This past simple conversation activity helps give students practice of forming ‘did’ questions. Obviously, it’s best to do this on a Monday but you could do it at any time and change the time period focused on. For example, do it on a Friday and focus on events which have happened during the week.
First, ask the students to think of two things they did over the weekend. Stress that they don’t have to be particularly exciting events (I cleaned my room, I bought some food, etc) . Give two examples of your own. For example. I went to a restaurant, I watched a movie.
Divide the board in half and write your first weekend activity at the top of the first section. Ask students to think of questions they could ask you to get more information about the activity. Go round the class eliciting questions and answering them. List each question in the first section of the board. When the class has run dry, move onto the second example and list the second set of questions.

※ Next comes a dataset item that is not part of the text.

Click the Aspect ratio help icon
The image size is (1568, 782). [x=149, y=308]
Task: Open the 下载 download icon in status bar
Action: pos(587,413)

Ask students to now share their weekend activities. The first student reveals the first activity and the other students should now write down one or two questions which they could ask to acquire more information about the event. Give the students a minute or two to write the questions and then ask the first student for the second action and again students write down one or two questions. Repeat this process for each student in turn, the writing period needed will probably get shorter as the students get better at forming the questions.
When all the questions have been written, return to the first student and ask them to give their first activity again. Now starting with the student directly on their left go round the class letting each student ask one question about the first student’s first event which the student answers in as much depth as they would like. Keep going around the circle until the questions have run dry. Now move onto the second student and repeat the process until all the students have given their first example.
If it’s a smallish class you could repeat the above for each student’s second example. Alternatively, if the class is larger, you could put them into groups or pairs and let them free-form questions about each student’s second activity. At the end have students report back what they have learnt from each other.